The IMWA has never made a distinction between “exempt” and “non-exempt” employees, terms borrowed from federal law that determine whether employees are entitled to overtime pay. Even though “exempt” employees are not entitled to overtime pay, because they are salaried and usually play some role in a business’ management, the IMWA does not create an exception for them to its time-keeping requirements. Moreover, the Illinois Department of Labor’s regulations under the Illinois Wage Payment and Collection Act expressly state that employers are required to keep daily time records for all employees “regardless of an employee’s status as an exempt administrative employee, executive or professional.” See 56 Ill. Admin. Code 300.630(a).
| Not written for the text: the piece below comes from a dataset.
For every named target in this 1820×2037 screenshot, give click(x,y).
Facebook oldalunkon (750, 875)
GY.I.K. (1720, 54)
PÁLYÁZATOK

Thus, employers should be maintaining records for all of its employees.
While the format of such records is generally left up to the employer, they should be easily accessible to employees or state officials. If an employee attempts to recover past wages or final compensation, for example, an employer should be able to produce the employee’s relevant time and pay records. An employer’s inability to produce the necessary records does not mean it doesn’t have to pay. In fact, since the state places the burden on the employer to properly maintain accurate records that demonstrate compliance, the records an employee produces will be considered accurate if the employer fails to provide proper documentation. Furthermore, if the employer’s records demonstrate inconsistencies with regard to time worked and wages paid, the IDOL might deny their accuracy and presume the employer has not paid the proper amounts.
The recent amendment to the IMWA increases the minimum wage in Illinois to $15 per hour by 2025. It also gives new teeth to the Act’s record-keeping provisions. Until now, the IMWA did not provide monetary penalties for failure to keep required records. As of February 2019, an employer that fails to maintain records required by the IMWA is subject to a penalty of $100 for each impacted employee, payable to the Department of Labor’s Wage Theft Enforcement Fund. If an employee is underpaid, the employee can recover in a civil suit three times the amount they were underpaid, and may be granted damages equivalent to 5% of the total amount they were underpaid per each month following underpayment.
In light of the new law, Illinois employers should take steps to keep a daily record of hours worked by both exempt and non-exempt employees, and should maintain accurate records of employee compensation. An experienced employment attorney can help employers abide by their record-keeping duties and maintain full compliance with the IMWA and related laws.